» 数据摘录:
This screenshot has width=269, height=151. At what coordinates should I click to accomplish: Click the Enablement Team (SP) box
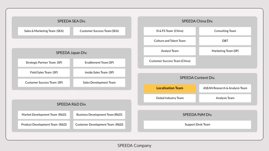pyautogui.click(x=99, y=63)
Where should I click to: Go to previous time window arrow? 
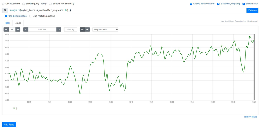click(26, 30)
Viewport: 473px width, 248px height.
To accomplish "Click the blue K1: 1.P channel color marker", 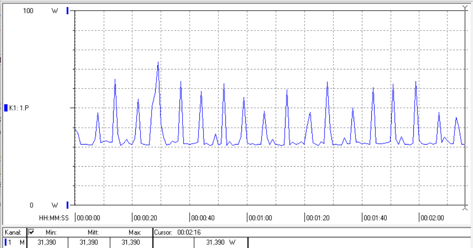I will (6, 108).
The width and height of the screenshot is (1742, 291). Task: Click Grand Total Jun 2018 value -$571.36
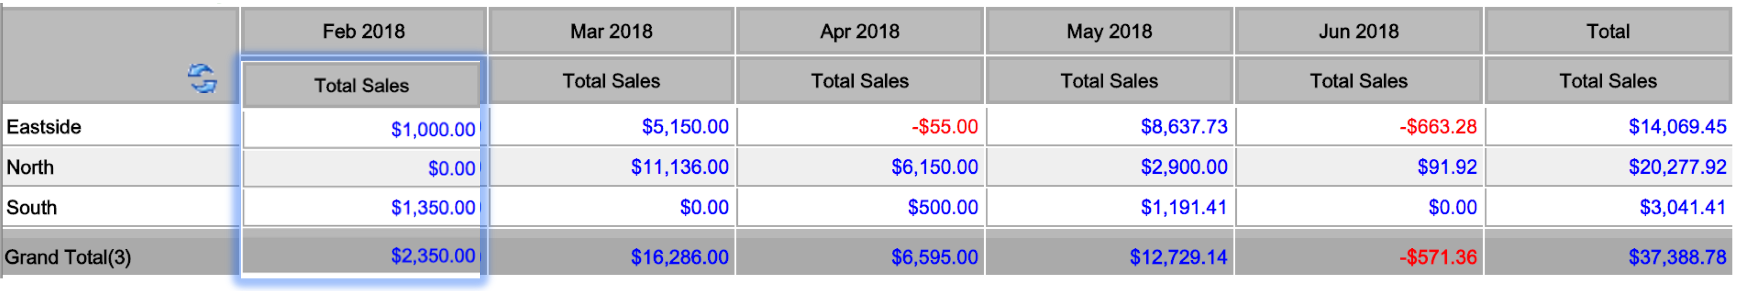click(x=1438, y=257)
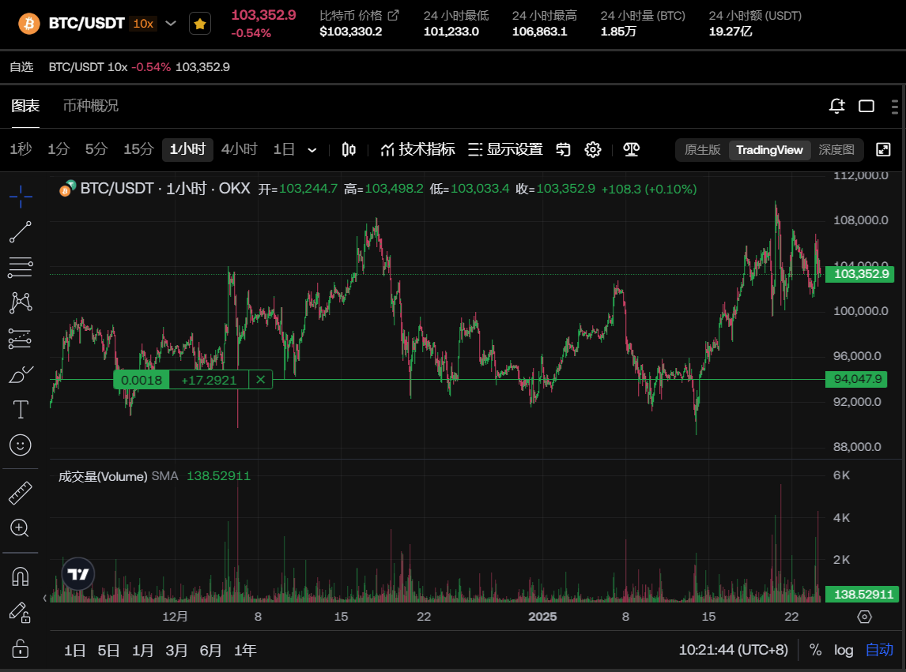The image size is (906, 672).
Task: Select the ruler measure tool
Action: click(20, 494)
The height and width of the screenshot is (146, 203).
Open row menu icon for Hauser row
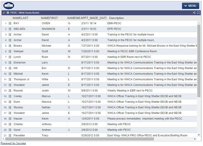(x=10, y=119)
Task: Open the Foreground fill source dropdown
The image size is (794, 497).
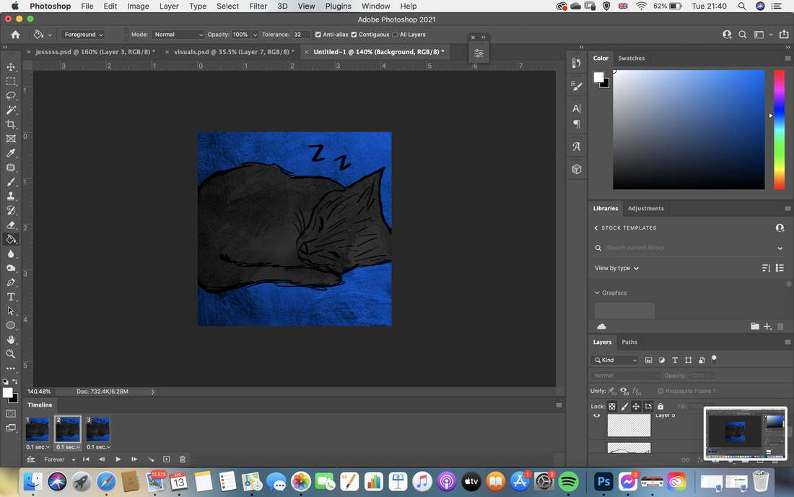Action: pos(83,35)
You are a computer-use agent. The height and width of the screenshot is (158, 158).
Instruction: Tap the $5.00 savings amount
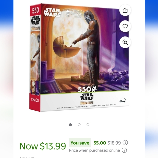[x=100, y=143]
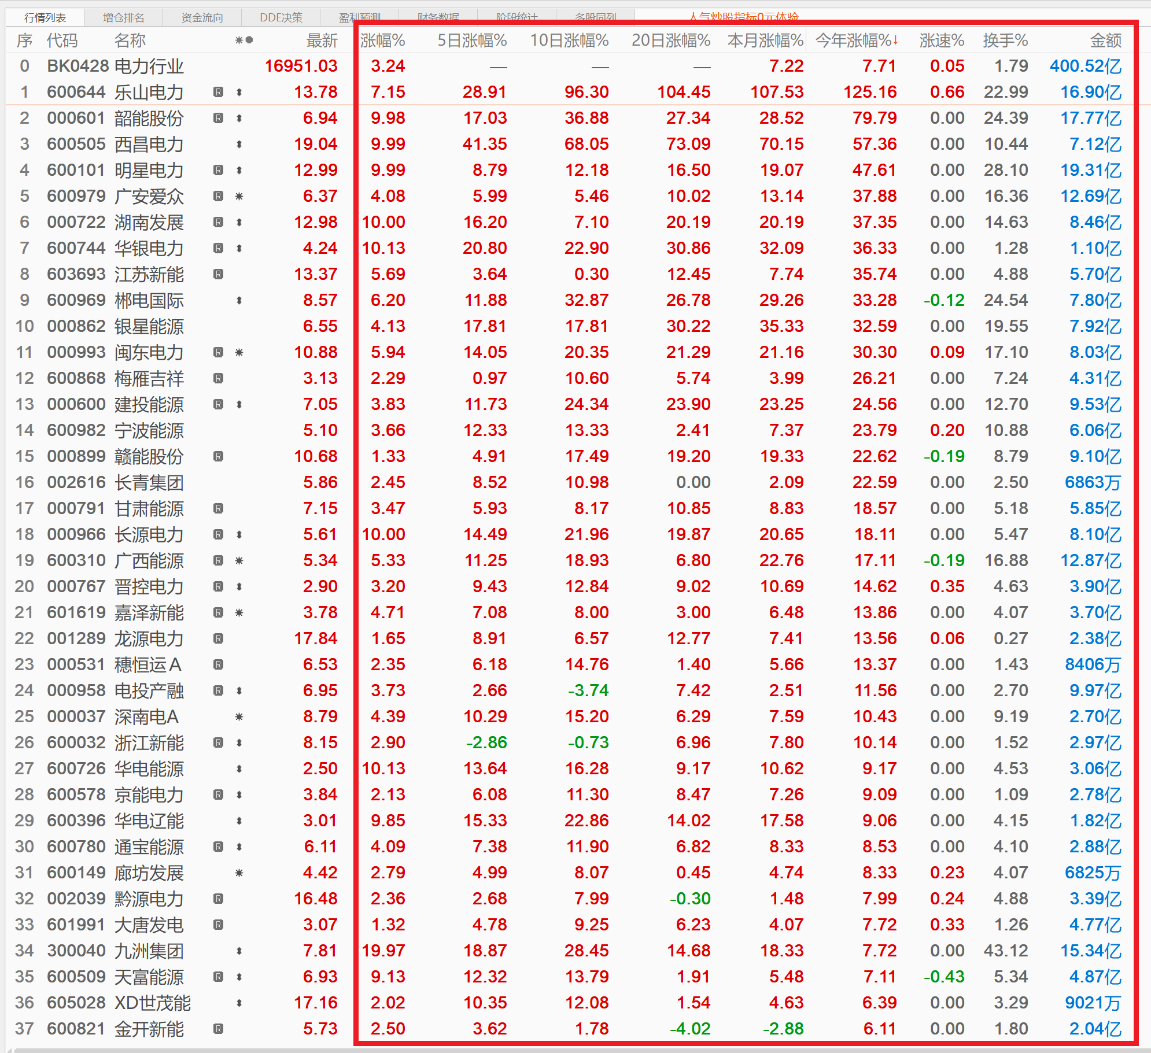Screen dimensions: 1151x1053
Task: Click the star marker icon for 广安爱众
Action: [239, 197]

» 练习: 请从包含“Task: Open the”的那一行起，一直到数据的最后一行，把这些数据原样重写一遍，首尾两行都算在内，答案中不要写出图片。

» 答案如下:
Task: Open the Foreground fill source dropdown
The image size is (794, 497).
Action: pos(83,35)
You are a computer-use agent. The height and width of the screenshot is (158, 158).
Instruction: Tap the $5.00 savings amount
[x=100, y=143]
Screen dimensions: 1151x1053
Task: Click the star marker icon for 广安爱众
Action: [239, 197]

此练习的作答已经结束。